··· Material for this exercise

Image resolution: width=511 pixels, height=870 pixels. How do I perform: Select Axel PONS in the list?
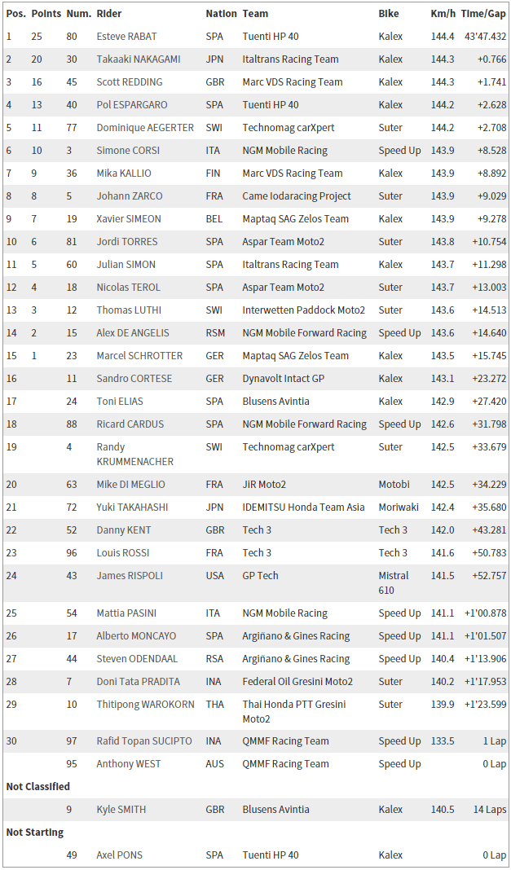coord(117,855)
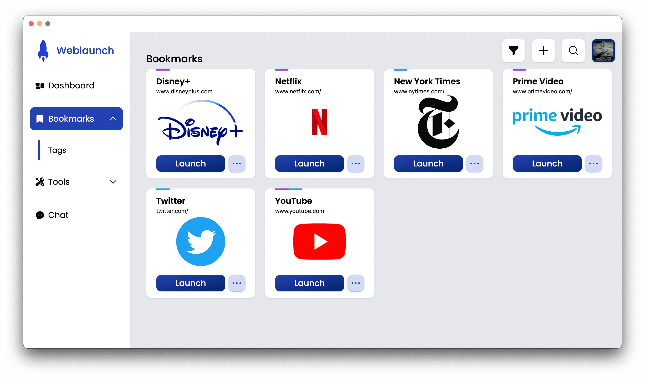Open Chat in the sidebar
645x379 pixels.
52,215
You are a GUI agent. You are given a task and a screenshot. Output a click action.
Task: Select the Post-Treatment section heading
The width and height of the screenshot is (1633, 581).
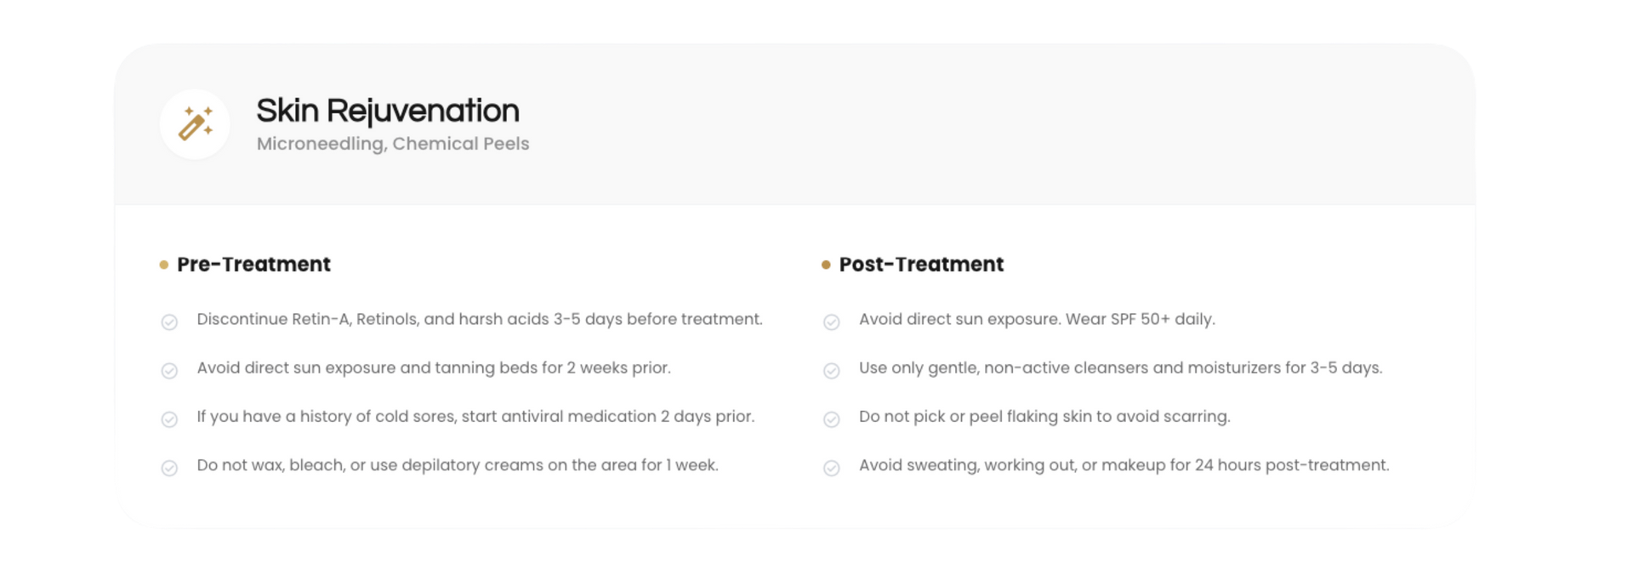point(921,265)
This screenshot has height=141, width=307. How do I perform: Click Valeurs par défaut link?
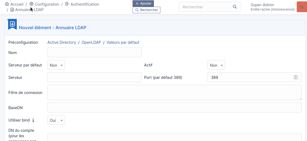click(123, 42)
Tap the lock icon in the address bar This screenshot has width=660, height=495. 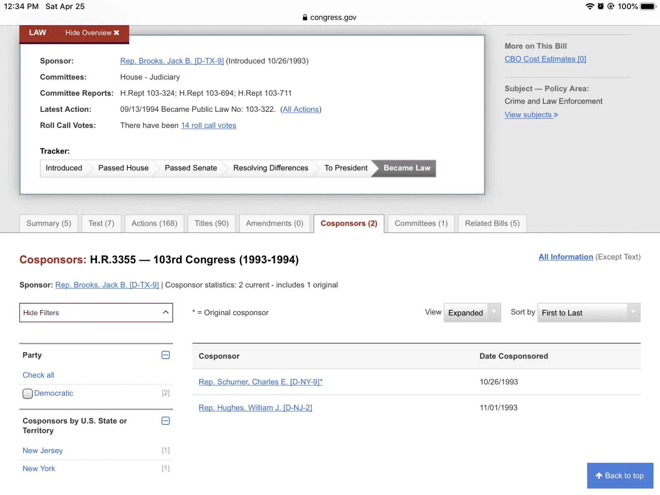[x=305, y=17]

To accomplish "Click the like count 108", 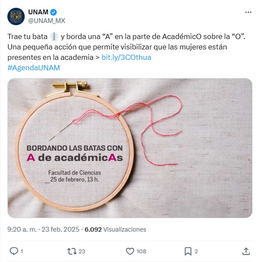I will pos(141,251).
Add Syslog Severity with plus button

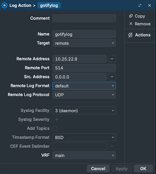57,119
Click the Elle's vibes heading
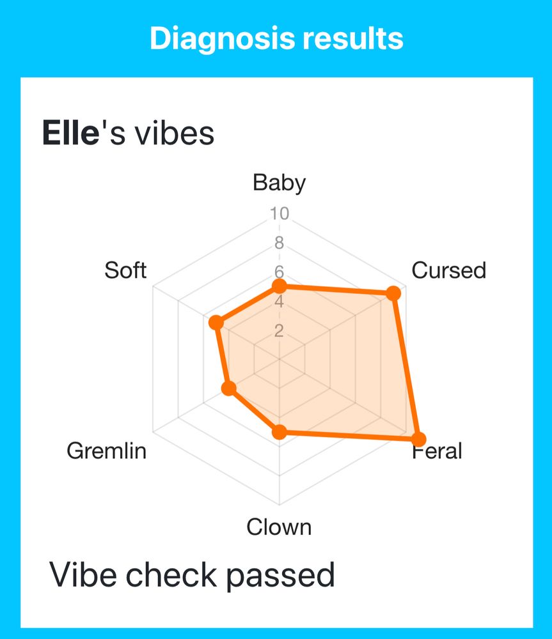Screen dimensions: 552x639 click(128, 134)
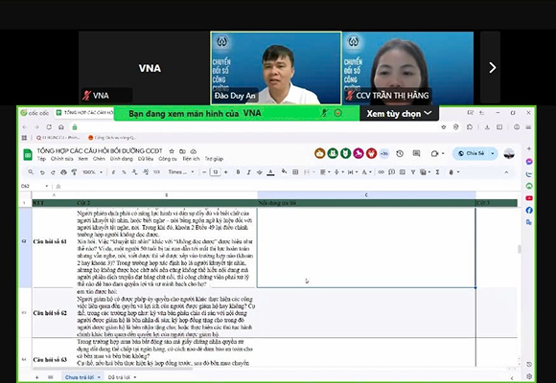Expand the Times font family dropdown

(181, 172)
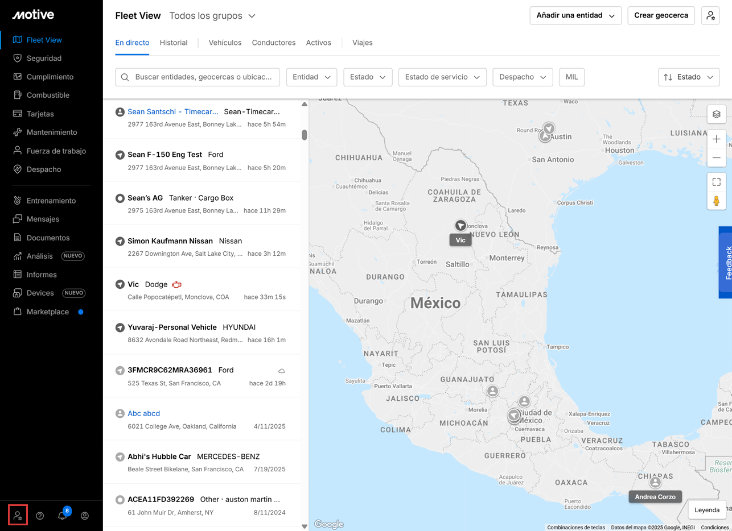Open user profile icon in sidebar
The height and width of the screenshot is (531, 732).
pos(85,516)
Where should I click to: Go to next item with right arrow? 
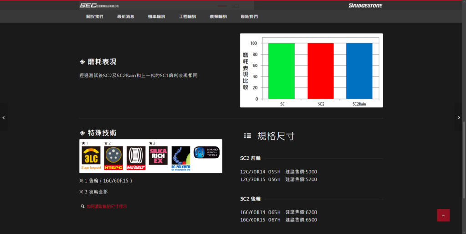click(459, 117)
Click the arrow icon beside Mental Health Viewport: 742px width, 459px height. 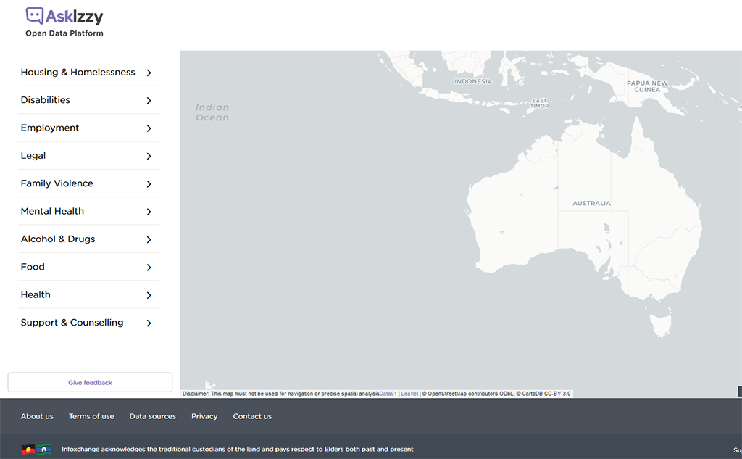pyautogui.click(x=149, y=212)
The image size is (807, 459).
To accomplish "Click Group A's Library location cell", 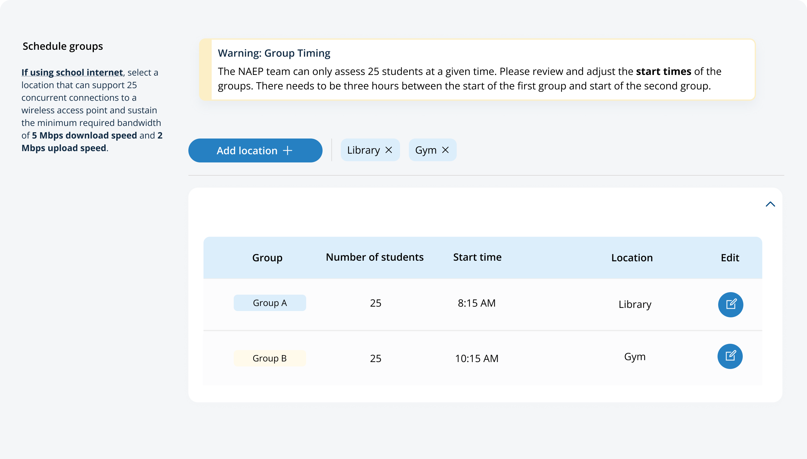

······

Reproduce exactly the lines of the entries above from the first through the line with "You are a GUI", both included; pictures should not be reproduced.

Solution for this problem:
Image resolution: width=511 pixels, height=870 pixels. How do I perform: Select Axel PONS in the list?
coord(117,855)
Open Chat in the sidebar
645x379 pixels.
52,215
You are a GUI agent. You are given a task and a screenshot. Output a click action.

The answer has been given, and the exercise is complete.